__What you should do__: Keep writing the passage on creativity, picking up right after its last sentence.

__Passage__:
Creativity - The sex appeal of the intellect
Creativity - what is it? How do you get it? And how do you know when you have it? It
is rather like sex appeal - much sought after, but mysterious. The word 'creativity'
conjures up a process of making something out of nothing, giving something of
yourself to the world. And like sex appeal, most people like to be seen as having it,
but fewer think they actually have. Do you think you are creative?
About ten years ago an oil company wanted their engineers to come up with more
innovative ideas; the industry was changing rapidly. They employed a team of
psychologists to do a modeling project. They asked the question, what is the
difference that makes the difference between the more and the less creative people?
The psychologists did a thorough and worthy survey. They found the most significant
factor was that the creative people thought they were creative. The less creative
people did not think they were. So what, you may think- both groups were right. But
beliefs affect behaviour just as surely as behaviour affects belief. They act as self
fulfilling prophecies. The group who believed they were not creative did not pay
attention to their ideas, play with them or take them further than the next tea break. A
belief that you are creative seems to act as a permission to be so.
The word creativity is a noun, but the reality is a process - something you do and
keep doing. It is also a value. It's prized. The results can be worth a lot of money. The
creative person or team is the one that sells a million records, creates a great work of
art, a new product or industrial process that makes a huge profit. Creativity adds an
extra dimension to the wallet. Values have evidence, or criterial equivalents in NLP
jargon, that they are achieved. How do you know when you are creative? The more
stringent the evidence the less likely you are to define yourself as creative. One
person's evidence might be a completely new invention that has never been thought
of before and makes them a lot of money. That is extremely hard to achieve. When
they do not achieve it, they may believe they are not creative and give up. For
another person, evidence of creativity may be telling their children bedtime stories, or
designing and decorating a room. It's the process that counts, and it may generate an
interior design, a bedtime story or a major invention. People who define creativity by
the results mistake product for process.

__Recorded data__:

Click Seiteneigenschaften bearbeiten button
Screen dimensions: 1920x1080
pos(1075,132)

---

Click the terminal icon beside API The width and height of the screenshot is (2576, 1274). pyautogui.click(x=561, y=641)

__Result__:
Often the most useful inventions are thought up by people in a different field. The
experts in the field having decided that a problem was too difficult to solve. Children
tend to be very creative. They will put words together in new and interesting ways, or
find novel ways of combining objects. They don't know the rules yet, and this gives
them a great deal of freedom. The results of children's creativity may not be practical,
but the process certainly is. Perhaps play is the necessary start of creativity. Perhaps
if we paid more attention to how children put their ideas together, we could use the
same strategies to combine our ideas and make some practical and aesthetic
applications. Creativity is playing with ideas, and play is free. Those who must play,
cannot play.
We all dream every night, and dismiss the dreams in the light of day as trivial, but
dreams are pure play. The chemist Kekule dreamed of a group of snakes forming a
circle each biting the tail of the one in front. The idea of a group each joined to the
next in a circle gave him the idea for the structure of the benzene molecule and a
breakthrough in the science of organic chemistry. The most useful ideas are often the
most aesthetically pleasing as well. NLP is always asking 'Is it useful?' Perhaps it
also needs to ask, 'Is it beautiful?'
I think being creative is playing with ideas, combining them, trying out many
possibilities. The pieces that you combine may be mundane, it is the relationships
between them that matter. Familiar pieces take on a new dimension when put in a
new context. A car or an airplane is a heap of scrap metal until assembled in the right
way. Western musicians all work with the same twelve basic notes, but the results
they create are incredibly varied. I think the musical metaphor shows another aspect
of being creative - a balance between freedom and structure. Creativity is not
completely random. It needs an ability to see things in new ways, but there also
needs to be a structure to the result. The conscious mind shapes the play of the
unconscious. Totally free musical improvisation can be self indulgent and boring.
Apply a structure, whether it is flamenco, jazz or classical and the result takes on a
form that speaks beyond the individual musician.
How can we see the familiar in new ways? This is the essence of problem solving.
We are all creative when we solve problems because we have to see the old problem
in a new way. We need to generate different perspectives. Creativity, like problem
solving, is a matter of changing perspective. Here are a few ideas.
Change perceptual position. How does the issue appear from first position? What do
you think and feel about it? How does it appear from second position - another's point
of view? This second position can be a significant other involved in the problem, or a
mentor, a trusted friend, or a role model. There is also third position, taking an
outside, systemic view - how the different elements in the problem fit together. Third
position also puts some distance between you and the problem. Looking from a
distance is a different perspective. The coastline from an airplane looks clear cut and
neat, it is only when you get down to ground level that the detail obscures the
structure. We reflect this in the language we use, saying things like,
'I need to take a fresh look at this', or we need to take a long view', or, 'I'm too close
to the issue to understand it'. We give clues in our language of the critical
submodalities. We can shift the submodalities of our perception to give some new
insight. And sometimes we need to get close up and see the detail.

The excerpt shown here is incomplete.